Traverse City Record-Eagle

Sports

April 12, 2012

Bob Gwizdz: Crappie doesn't get respect

CASSOPOLIS — I started out with a bobber and a tiny tube jig dangling about six feet below it.

My partner, crappie angler extraordinaire Jim Horn, started out without the bobber.

Twenty minutes later, he had me down five to one.

Horn, who is an all-around excellent angler, is the guy who taught me the jig-below-a-bobber trick in the first place. He always starts the season fishing that way, then, as the water warms in spring, he abandons the bobber.

So I asked, when did that happen this year?

"To tell you the truth, today," he said. "The bobber's been working better until right now. But I've also been fishing on a couple of other lakes where the weeds are not as deep, so it was harder to keep that jig up above them without the bobber."

We were targeting pre-spawn crappies around weed beds on Diamond Lake in Cass County, fishing in eight to 12 feet of water over weeds that came up about halfway to the surface. One of the keys to catching them, Horn says, is keeping the jig above them. They're much more willing to go up in the water column to take a bait than go down for one.

I adjusted my bobber, shortening the dropper by a couple of feet. I casted it out, and wham, got him. So I'd been fishing below them?

Not necessarily. Horn continued to outfish me swimming the jig.

"The water's apparently warmed up enough for them to chase it now," said Horn, a 52-year-old postal worker who fishes for about anything that swims. "Once that happens, you don't need the bobber."

I took off the bobber. My catch rate improved. But Horn was still beating me about three to one.

I studied his retrieve. He'd cast, let the jig drop for several seconds, then pick up his rod tip and swim the bait back with an upward twitch of the rod tip after every crank of the reel handle or so. I mimicked his retrieve. He kept beating me.

So I asked him: What are you doin' that I ain't.

"I'm really watching the line," Horn said. "If it does anything — twitches or goes flat or anything, I swing. I don't wait to feel a tunk or see it swim off. You just kind of a sense it's there."

"So you're a Zen master?" I asked.

Horn laughed.

"I've had people say that. You just sort of get a rhythm going and if anything changes. . .

"I learned this on a clear-water lake years ago," he continued. "I was fishing around a swimming platform in water so clear that I could see the jig fall all the way to the bottom. Then I'd just see it disappear. I didn't feel a thing, but I set the hook and it was a fish.

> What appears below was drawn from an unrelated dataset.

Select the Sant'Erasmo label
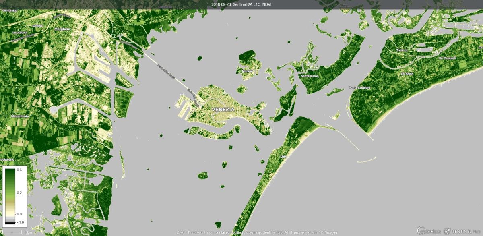This screenshot has width=483, height=236. tap(310, 75)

"If I waited to feel the bite, it was too late."

Our fish played out on the weed line. We moved to another weed bed across the lake. It was the same drill. I was catching them, but Horn was killing them.

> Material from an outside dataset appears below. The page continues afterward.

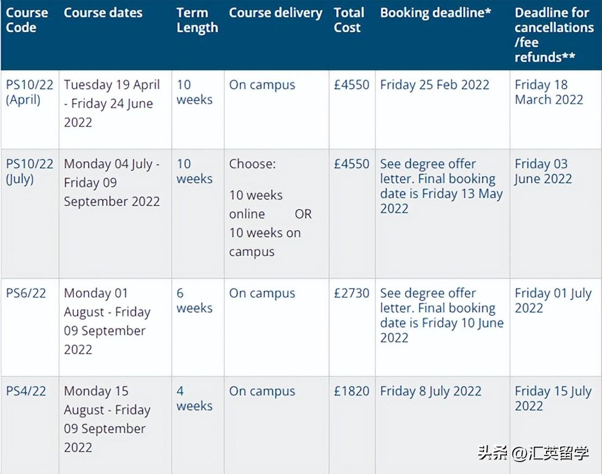602x474 pixels.
Task: Click the Course delivery column header
Action: click(275, 13)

"It's a combination of things, really," he said. "Today, I'd say half the fish I've caught I didn't feel a thing. I'd just see the line stop and swing. If you see anything — see it hesitate or jump, just anything — swing on it."

I started concentrating on my line — which was no easy task considering it was clear, two-pound test mono and my eyes are the same age as the rest of me — and would occasionally see just the slightest twitch. I'd set the hook. Often as not, there was a crappie on the other end.

We were catching beautiful crappies, most of them 10 inches or longer, some of them pushing 14. I put enough of them in the live well to make it worth firing up the Fry Daddy, and then we just started catching and releasing them.

Crappie are outstanding panfish that do not get the respect in this part of the country that they get elsewhere, especially in the South. Part of that is their nature; they are more likely to suspend in the water column than other panfish so they are much harder to pattern than, say, bluegills or perch.

Except in the spring. In spring, crappie head shallow to spawn. They stage — usually on the first drop-off from shore or on the outside of the edge of the weed beds — in deeper water before they move in to do their thing, then they go shallow. In turbid or stained-water lakes you can catch them in a foot of water.

We fished for about four hours on a warm sunny afternoon and caught, by my guesstimate, around 80 crappie (and a handful of bass, a bunch of rock bass, a number of bluegills and one fat-bellied perch). Horn caught at least two-thirds of them, probably more. Once I got dialed into his program, my catch rate improved significantly. But even then, he still outfished by at least two to one.

Then again, that's not all that surprising. This Zen thing is hard to master.